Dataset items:
********

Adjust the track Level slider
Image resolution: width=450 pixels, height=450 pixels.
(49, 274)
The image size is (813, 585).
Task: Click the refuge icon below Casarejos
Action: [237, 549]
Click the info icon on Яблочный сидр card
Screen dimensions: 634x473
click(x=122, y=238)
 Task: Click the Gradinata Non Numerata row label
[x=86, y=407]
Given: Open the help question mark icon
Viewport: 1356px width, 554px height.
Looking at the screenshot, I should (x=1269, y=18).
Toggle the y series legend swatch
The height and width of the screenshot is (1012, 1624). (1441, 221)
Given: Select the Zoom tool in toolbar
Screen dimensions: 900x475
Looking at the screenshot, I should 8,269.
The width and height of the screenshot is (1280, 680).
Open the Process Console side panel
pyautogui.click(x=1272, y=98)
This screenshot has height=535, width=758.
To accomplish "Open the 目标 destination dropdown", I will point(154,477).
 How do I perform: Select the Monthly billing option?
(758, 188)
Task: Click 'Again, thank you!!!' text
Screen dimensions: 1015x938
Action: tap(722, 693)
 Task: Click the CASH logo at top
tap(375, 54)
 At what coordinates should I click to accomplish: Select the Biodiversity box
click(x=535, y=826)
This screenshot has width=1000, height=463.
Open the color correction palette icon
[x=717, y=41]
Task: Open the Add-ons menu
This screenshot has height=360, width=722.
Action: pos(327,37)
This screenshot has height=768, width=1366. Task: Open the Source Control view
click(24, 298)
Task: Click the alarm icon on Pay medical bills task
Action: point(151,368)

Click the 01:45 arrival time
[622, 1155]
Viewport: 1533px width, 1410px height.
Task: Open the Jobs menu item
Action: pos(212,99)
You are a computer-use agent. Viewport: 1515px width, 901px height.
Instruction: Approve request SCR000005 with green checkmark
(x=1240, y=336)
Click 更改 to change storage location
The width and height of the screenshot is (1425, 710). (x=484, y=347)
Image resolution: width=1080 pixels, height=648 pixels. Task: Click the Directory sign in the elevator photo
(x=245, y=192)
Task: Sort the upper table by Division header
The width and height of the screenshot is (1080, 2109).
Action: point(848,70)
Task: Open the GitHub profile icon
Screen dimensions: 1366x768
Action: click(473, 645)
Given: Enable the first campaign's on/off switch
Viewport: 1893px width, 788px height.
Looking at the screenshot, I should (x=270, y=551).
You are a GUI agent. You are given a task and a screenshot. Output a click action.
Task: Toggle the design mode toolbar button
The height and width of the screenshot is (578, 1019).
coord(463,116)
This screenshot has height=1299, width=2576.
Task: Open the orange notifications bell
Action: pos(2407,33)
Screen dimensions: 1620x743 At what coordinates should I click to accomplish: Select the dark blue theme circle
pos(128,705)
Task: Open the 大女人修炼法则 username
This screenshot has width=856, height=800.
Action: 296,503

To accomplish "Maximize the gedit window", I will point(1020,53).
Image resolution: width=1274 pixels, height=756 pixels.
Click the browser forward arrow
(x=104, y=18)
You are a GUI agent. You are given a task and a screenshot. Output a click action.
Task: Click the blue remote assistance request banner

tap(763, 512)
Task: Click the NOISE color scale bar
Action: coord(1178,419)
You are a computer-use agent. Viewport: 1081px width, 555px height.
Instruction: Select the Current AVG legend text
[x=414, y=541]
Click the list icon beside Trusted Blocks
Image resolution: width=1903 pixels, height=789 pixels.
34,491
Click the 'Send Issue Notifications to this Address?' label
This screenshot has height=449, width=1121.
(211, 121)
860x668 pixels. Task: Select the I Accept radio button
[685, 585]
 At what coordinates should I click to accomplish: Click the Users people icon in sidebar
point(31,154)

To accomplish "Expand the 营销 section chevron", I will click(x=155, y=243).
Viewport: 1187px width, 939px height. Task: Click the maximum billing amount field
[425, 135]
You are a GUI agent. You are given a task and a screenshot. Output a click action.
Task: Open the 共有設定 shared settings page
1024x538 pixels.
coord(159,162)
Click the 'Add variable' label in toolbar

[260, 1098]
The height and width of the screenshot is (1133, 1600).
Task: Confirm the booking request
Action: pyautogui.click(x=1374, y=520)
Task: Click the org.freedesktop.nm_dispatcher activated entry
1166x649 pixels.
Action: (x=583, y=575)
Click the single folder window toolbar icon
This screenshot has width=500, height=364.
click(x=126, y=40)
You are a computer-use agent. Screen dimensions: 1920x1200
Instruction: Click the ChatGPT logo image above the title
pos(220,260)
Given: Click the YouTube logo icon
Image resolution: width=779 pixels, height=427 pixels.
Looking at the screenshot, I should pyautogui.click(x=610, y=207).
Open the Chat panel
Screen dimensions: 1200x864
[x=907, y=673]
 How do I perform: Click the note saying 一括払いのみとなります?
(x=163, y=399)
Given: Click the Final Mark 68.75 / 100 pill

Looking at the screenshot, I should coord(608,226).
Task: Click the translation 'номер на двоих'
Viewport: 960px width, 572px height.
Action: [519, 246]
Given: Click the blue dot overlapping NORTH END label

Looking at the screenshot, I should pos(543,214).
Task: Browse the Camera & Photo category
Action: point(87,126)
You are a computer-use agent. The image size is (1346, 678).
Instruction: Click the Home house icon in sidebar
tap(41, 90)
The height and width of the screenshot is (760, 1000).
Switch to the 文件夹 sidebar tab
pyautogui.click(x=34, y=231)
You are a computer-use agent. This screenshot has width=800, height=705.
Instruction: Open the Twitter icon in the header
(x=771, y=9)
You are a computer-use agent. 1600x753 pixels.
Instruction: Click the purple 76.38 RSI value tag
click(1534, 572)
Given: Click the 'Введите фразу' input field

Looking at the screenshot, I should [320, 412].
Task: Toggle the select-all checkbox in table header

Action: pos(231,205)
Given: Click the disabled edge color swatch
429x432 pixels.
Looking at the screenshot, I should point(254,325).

********

◆ **ASSIGNMENT**
From the records above, give again exactly the lines running from the line with "Given: Open the help question mark icon" to the line with "You are a computer-use agent. Viewport: 1515px", inclusive.

◆ **TASK RESPONSE**
Given: Open the help question mark icon
Viewport: 1356px width, 554px height.
Looking at the screenshot, I should (x=1269, y=18).
Toggle the y series legend swatch
The height and width of the screenshot is (1012, 1624). (1441, 221)
Given: Select the Zoom tool in toolbar
Screen dimensions: 900x475
Looking at the screenshot, I should 8,269.
The width and height of the screenshot is (1280, 680).
Open the Process Console side panel
pyautogui.click(x=1272, y=98)
This screenshot has height=535, width=758.
To accomplish "Open the 目标 destination dropdown", I will point(154,477).
 How do I perform: Select the Monthly billing option?
(758, 188)
Task: Click 'Again, thank you!!!' text
Screen dimensions: 1015x938
Action: tap(722, 693)
 Task: Click the CASH logo at top
tap(375, 54)
 At what coordinates should I click to accomplish: Select the Biodiversity box
click(x=535, y=826)
This screenshot has width=1000, height=463.
Open the color correction palette icon
[x=717, y=41]
Task: Open the Add-ons menu
This screenshot has height=360, width=722.
Action: pos(327,37)
This screenshot has height=768, width=1366. Task: Open the Source Control view
click(24, 298)
Task: Click the alarm icon on Pay medical bills task
Action: point(151,368)

Click the 01:45 arrival time
[622, 1155]
Viewport: 1533px width, 1410px height.
Task: Open the Jobs menu item
Action: pos(212,99)
You are a computer-use agent. Viewport: 1515px width, 901px height.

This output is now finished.